Transformers Handle Endogeneity in In-Context Linear Regression
Haodong Liang, Krishnakumar Balasubramanian, Lifeng Lai
TL;DR
This work investigates whether transformers can handle endogeneity in in-context linear regression by leveraging instrumental variables. The authors show that looped transformer architectures can implement a bi-level gradient-descent procedure that converges exponentially to the 2SLS solution and provide a theoretical excess-loss bound for in-context pretraining. Empirically, the pretrained transformer achieves performance on par with 2SLS in standard IV tasks and surpasses it under weak instruments or non-standard IV scenarios, including multicollinearity and non-linear IV effects. The results support using in-context pretraining as a robust tool for endogeneity-aware predictions and coefficient estimation, with potential real-world impact in causal inference tasks where IVs are imperfect or non-linear.
Abstract
We explore the capability of transformers to address endogeneity in in-context linear regression.
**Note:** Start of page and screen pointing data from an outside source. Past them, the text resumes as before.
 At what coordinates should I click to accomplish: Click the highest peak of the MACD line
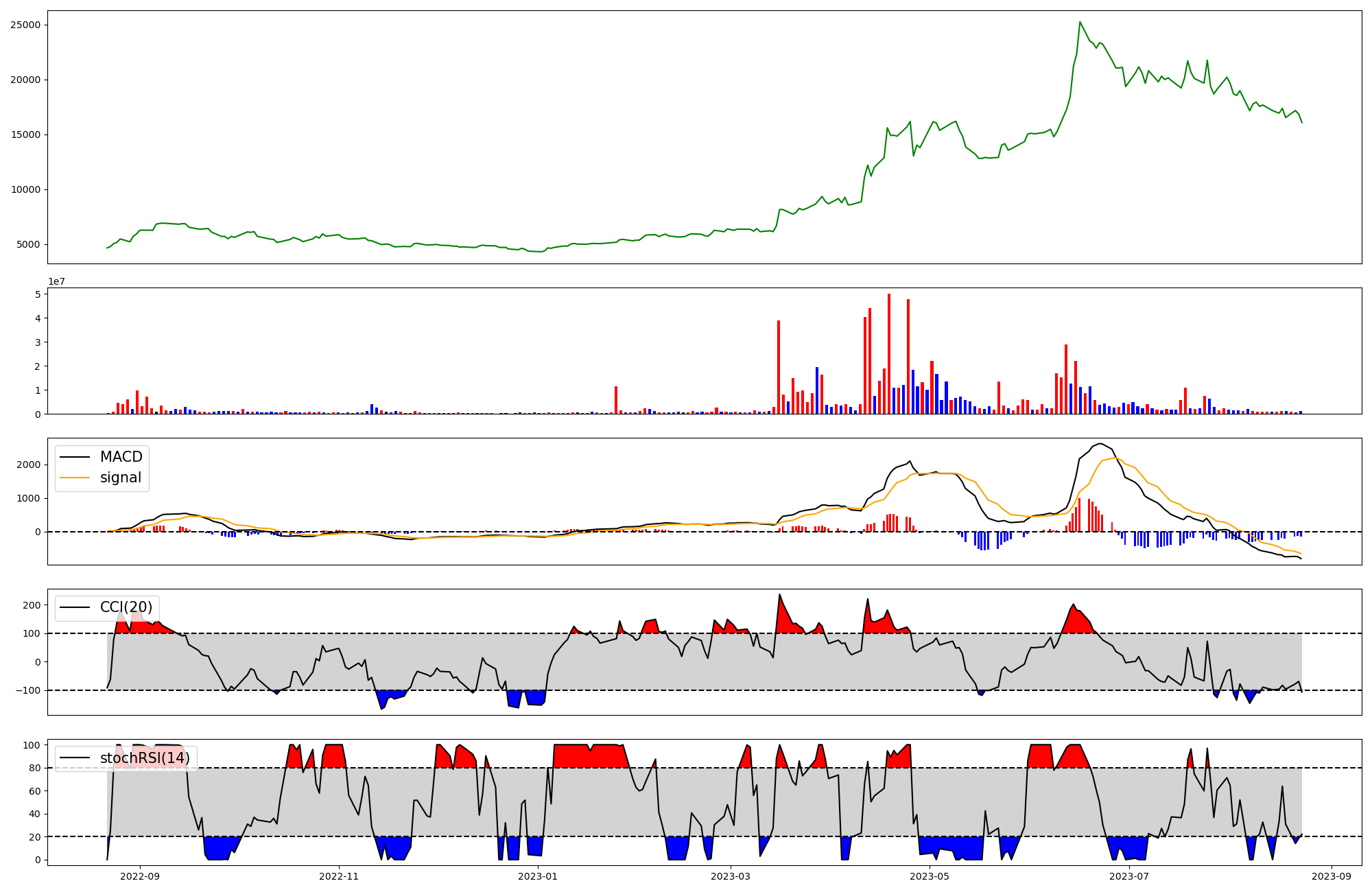pos(1100,444)
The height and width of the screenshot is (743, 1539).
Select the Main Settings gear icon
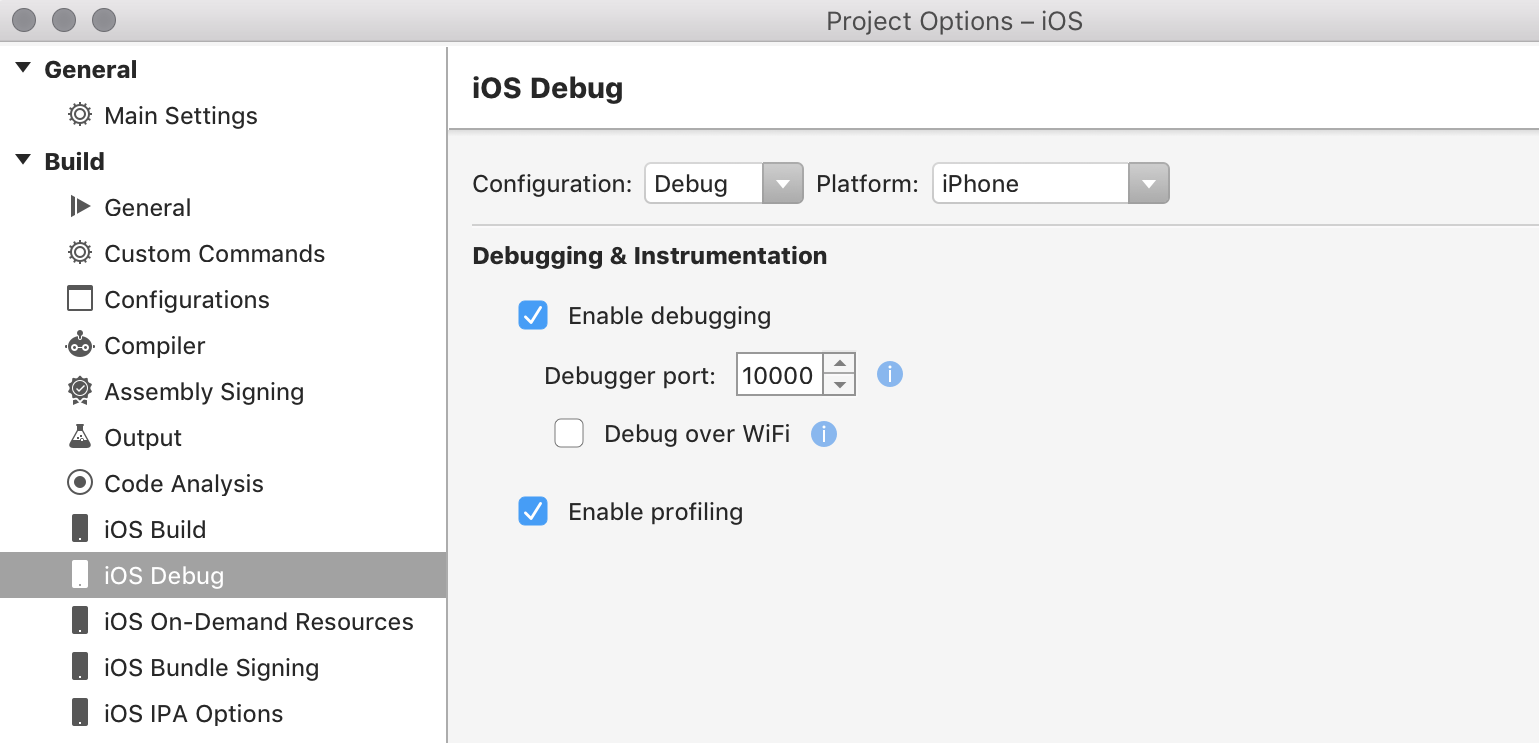(x=79, y=115)
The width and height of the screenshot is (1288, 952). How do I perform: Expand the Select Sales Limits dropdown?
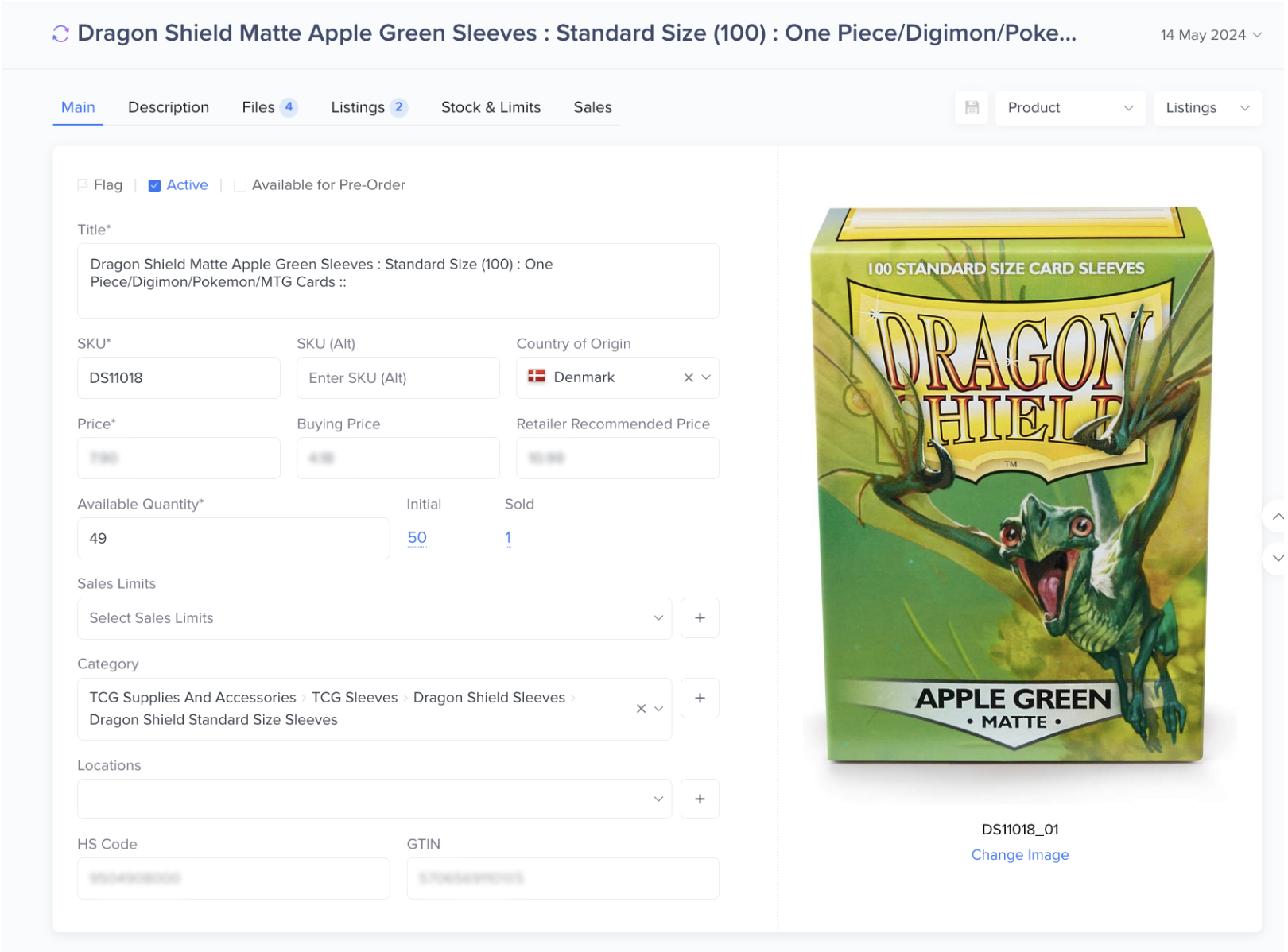pyautogui.click(x=374, y=617)
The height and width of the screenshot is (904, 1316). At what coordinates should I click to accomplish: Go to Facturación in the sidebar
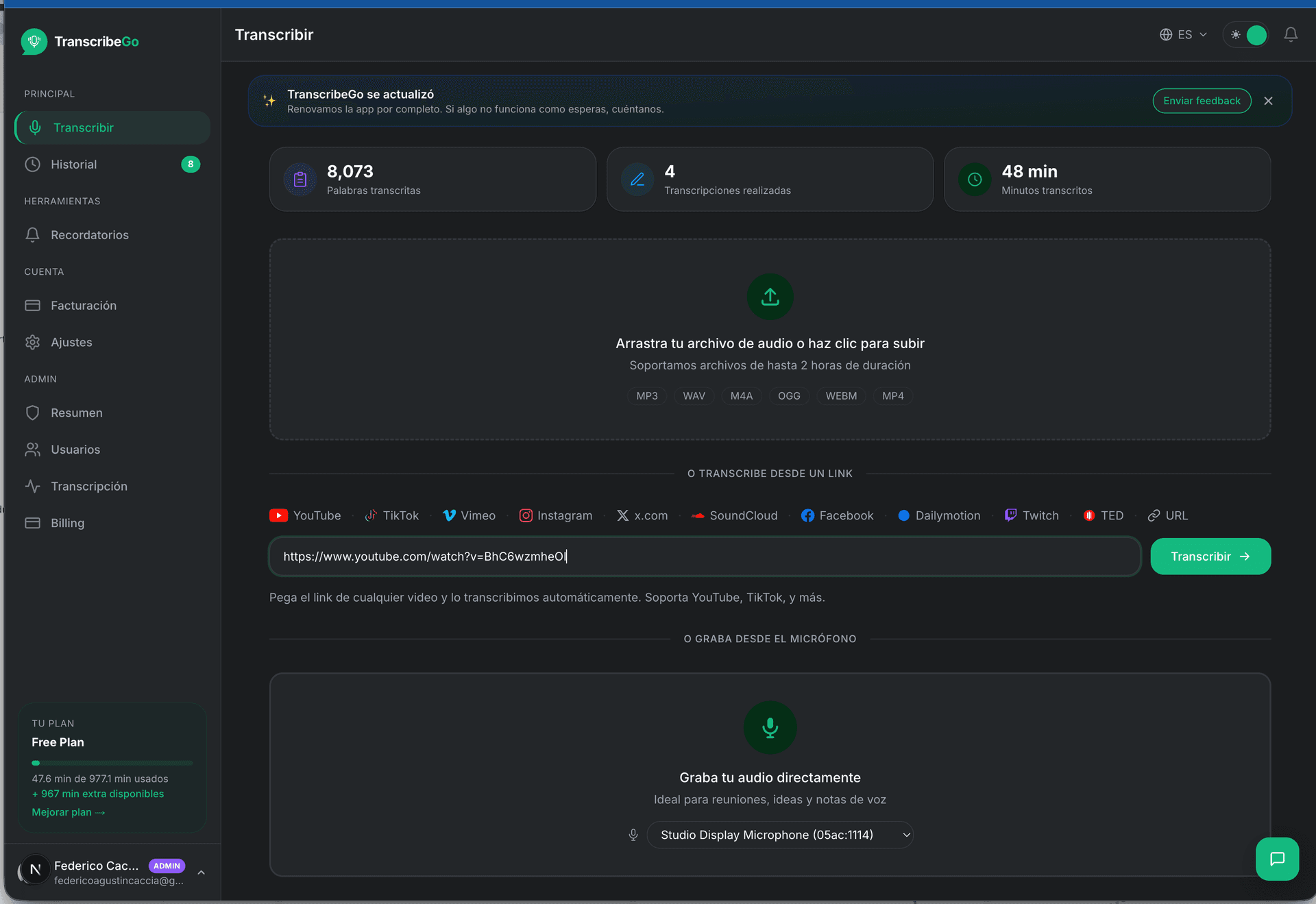coord(84,306)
Our main finding is that transformers inherently possess a mechanism to handle endogeneity effectively using instrumental variables (IV). First, we demonstrate that the transformer architecture can emulate a gradient-based bi-level optimization procedure that converges to the widely used two-stage least squares $(\textsf{2SLS})$ solution at an exponential rate. Next, we propose an in-context pretraining scheme and provide theoretical guarantees showing that the global minimizer of the pre-training loss achieves a small excess loss. Our extensive experiments validate these theoretical findings, showing that the trained transformer provides more robust and reliable in-context predictions and coefficient estimates than the $\textsf{2SLS}$ method, in the presence of endogeneity.